A recent paper (Ang. Chem. Int. Ed.41 1740, for those with chemistry libraries at hand) illustrates some interesting things about "natural" and "unnatural" compounds.

It's well known that polychlorinated molecules (DDT, PCBs and others) are quite stable and persistent. Glenn Reynolds over at Instapundit stirred up some folks a few days ago with a reference to DDT, but no matter whose views you subscribe to, there's no denying that the stuff hangs around. One reason is that the compounds are quite lipophilic - they don't sit in aqueous solution waiting to react with things, and they tend to accumulate in lipid tissues of animals, which takes them out of circulation. Another reason is that polychlorinated compounds just aren't all that reactive in general; they're poor substrates for many standard reactions.

(As an aside, that's one of the reasons that the atmospheric effects of chlorofluorocarbons took such a long time to be recognized. These compounds are almost completely unreactive under biological conditions, and not much more lively under even forcing artificial ones. But no one had thought much about what would happen if they got into the upper atmosphere, where they could be hit by hard ultraviolet, the sort that doesn't make it to the ground. . .)

At any rate, there's been a clear distinction between polychlorinated man-made compounds and others which occur in nature. There are thousands of them, actually, many made by marine organisms (who have plenty of chlorine, bromine, and iodine to play around with in seawater.) These tend to be more water-soluble and reactive, though, and haven't been found to persist in tissues.

Until now, it seems. The paper I referred to gives leading references to an odd compound called Q1. It's been found in biological samples all over the world, and sometimes in some seriously large concentrations. Analysis showed it to have an empirical formula that doesn't correspond to any compound that's ever been reported. The paper has the real structure, confirmed by two different syntheses, and it's a rather odd-looking chlorinated bipyrrole.

The thing is, no one knows where the stuff comes from. And (for once) it doesn't appear to be us, since the compound was completely unknown until now. Nothing even that close to it is produced industrially. The closest things are some other halogenated pyrroles found in some marine bacteria, lending credence to the theory that this is a biogenic material. No one's found one like this, though.

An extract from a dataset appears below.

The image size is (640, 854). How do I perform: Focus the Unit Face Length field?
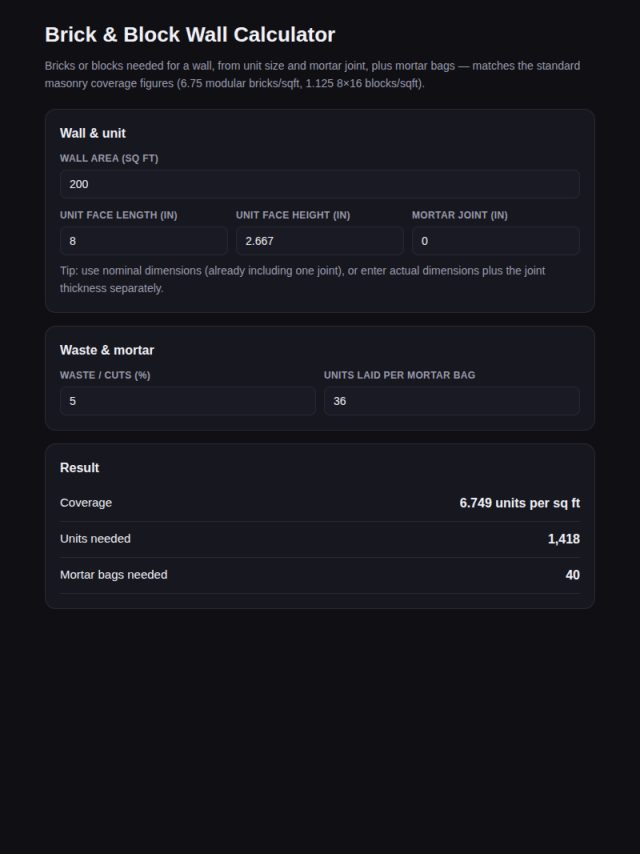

As I've spoken to people about this, reactions have been interesting. Most of my fellow chemists have found the structure intruiging, and the idea that it's a natural product pretty weird. But I've had a couple of colleagues react by saying "That has to be coming from people." When I point out the features mentioned in the paragraph above, it doesn't seem to convince them. "It'll turn out to be from us," I've been told.

Well, I'm with the authors of the paper in not thinking so. Nature's got a lot of surprises, and making something that looks just like a synthetic pollutant doesn't seem like too much of a stretch. Think of it as a polychlorinated prank, pulled off by some dinoflagellate or red algae.